It has been almost two months since MPs on the Carillion joint inquiry published their explosive report into the contractor’s collapse.
The 100-page document portrayed a board that ran its company with “recklessness, hubris and greed”.
It concluded that suppliers were treated with “contempt” by Carillion, which had been “abusing its dominant market position” by making subbies wait for payment and “quibbling with invoices to avoid prompt payments”.
Until today, we haven’t heard much from the board’s main protagonists who were so vilified in the report’s pages.
The select committees have now published the responses given to MPs following the report.
They reveal that Richard Adam, Philip Green and Keith Cochrane gave the committee curt statements disagreeing with their conclusions, but saying that it would be inappropriate to comment as other investigations were ongoing.
Richard Howson, however, was far more forthcoming.
The former chief executive used the opportunity to launch into a three-page diatribe against the report, arguing that it missed out crucial evidence.
Mr Howson claimed public sector clients withholding cash was a major factor in Carillion’s liquidation, and that this was ignored by the select committee in its assessment.
We have seen this before from Mr Howson.

___

• Your tasks:
[1] List every person named in the Carillion passage.
[2] According to the Carillion passage, what did Richard Howson claim was a major factor in the company's liquidation?
[3] Write the next part of the Carillion passage, picking up after its final sentence.
The records that come after this text are separate material and have no connection to the Carillion passage.

• Data section:
___

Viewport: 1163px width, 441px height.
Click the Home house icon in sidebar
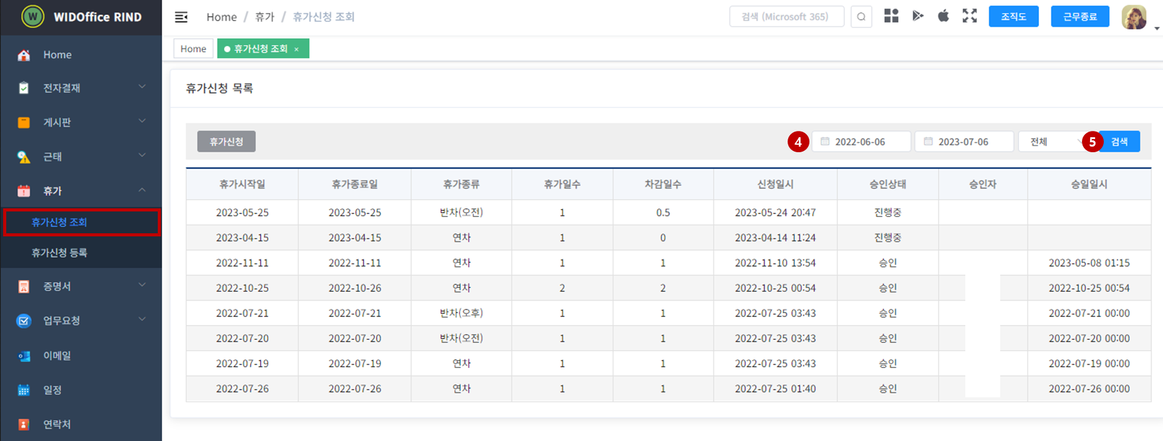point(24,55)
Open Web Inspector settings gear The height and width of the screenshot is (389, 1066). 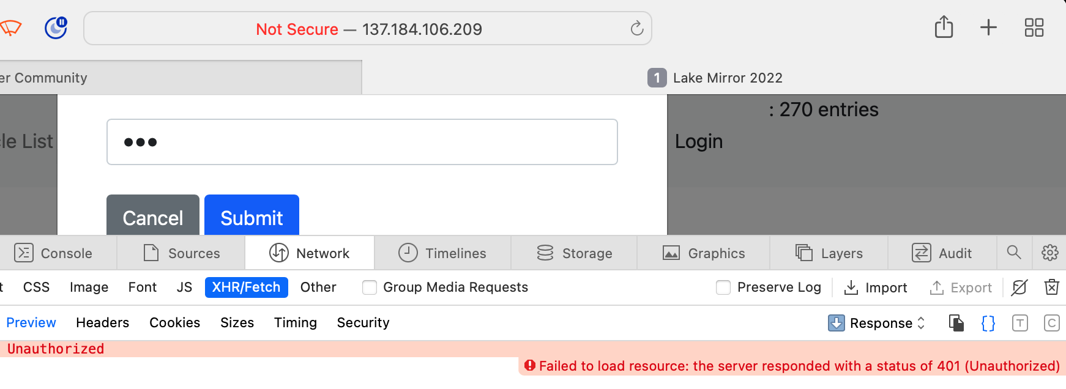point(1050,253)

___

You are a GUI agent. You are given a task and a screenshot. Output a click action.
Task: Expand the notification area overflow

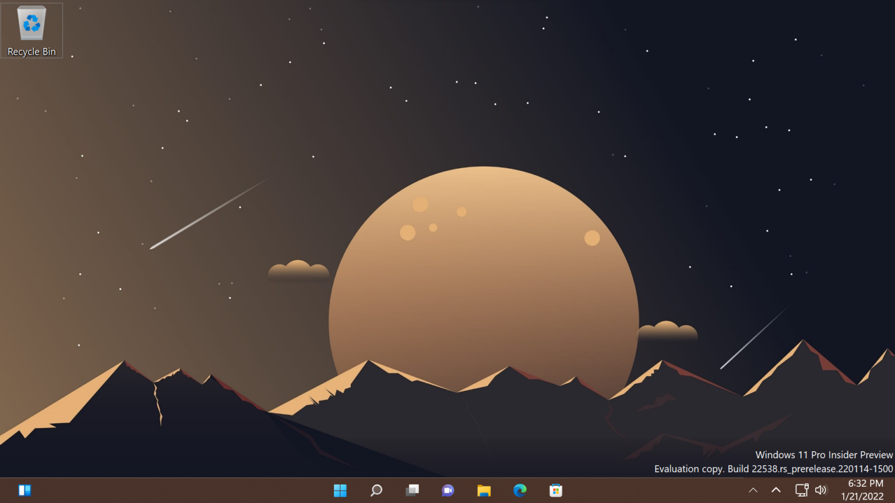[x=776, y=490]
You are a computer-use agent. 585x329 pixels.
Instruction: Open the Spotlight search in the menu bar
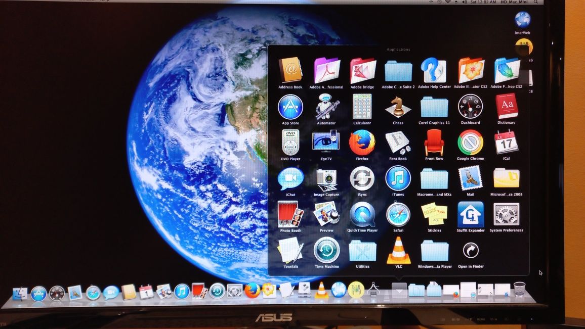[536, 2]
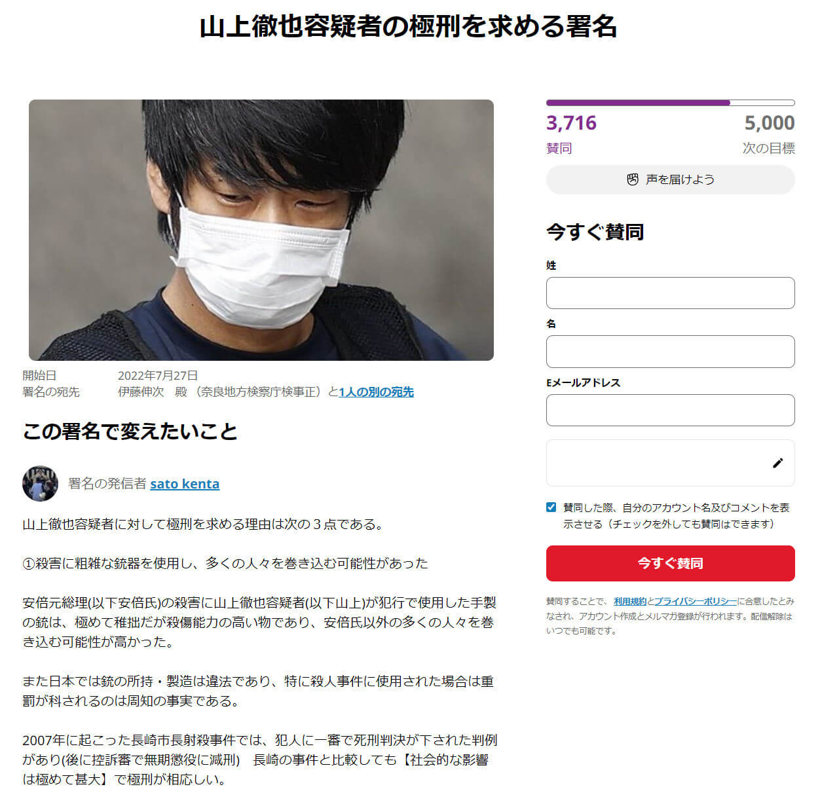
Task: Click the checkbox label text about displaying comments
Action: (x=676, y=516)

___

• Answers provided:
[1] Richard Adam, Philip Green, Keith Cochrane, Richard Howson

[2] He claimed that public sector clients withholding cash was a major factor.

[3]
When he sat in front of the select committee, he explained how he “felt like a bailiff” as he made claims about efforts to collect cash from the Middle East.
This time it was the government that found itself in Mr Howson’s crosshairs.
At the time of his departure there were substantial amounts due to Carillion from public sector clients, he said. These included the Highways England, Ministry of Defence, Network Rail and Transport Scotland.
Predictably, all the clients have refuted the claims.
It is interesting who Mr Howson has targeted this time around.
In the case of Highways England, its use of project bank accounts on work such as smart motorways projects has been praised by the industry as a way of ensuring fair and swift payment for suppliers at all levels.
It is no coincidence that roads subcontractors working on Carillion’s smart motorways programmes were not hit as badly by the contractor’s collapse as those in other parts of the industry.
Network Rail also came out strongly against Mr Howson’s claims, saying that it had sped up rather than slowed down Carillion’s payments due to its precarious position.
Bearing in mind the amount of money the rail client has had to fork out to Carillion suppliers following the collapse, it would have surely been counter-productive for it to have hastened the contractor’s demise by withholding payment.
It is important to remember that when Carillion was seeking a government bailout shortly before its liquidation, Carillion’s management was not asking for the government to pay unpaid bills; rather, they were requesting an advance on work it hadn’t yet completed.
When reading Mr Howson’s response, it smacks of a man trying to paint himself and his company as the victim, crippled by a system that was stacked against it.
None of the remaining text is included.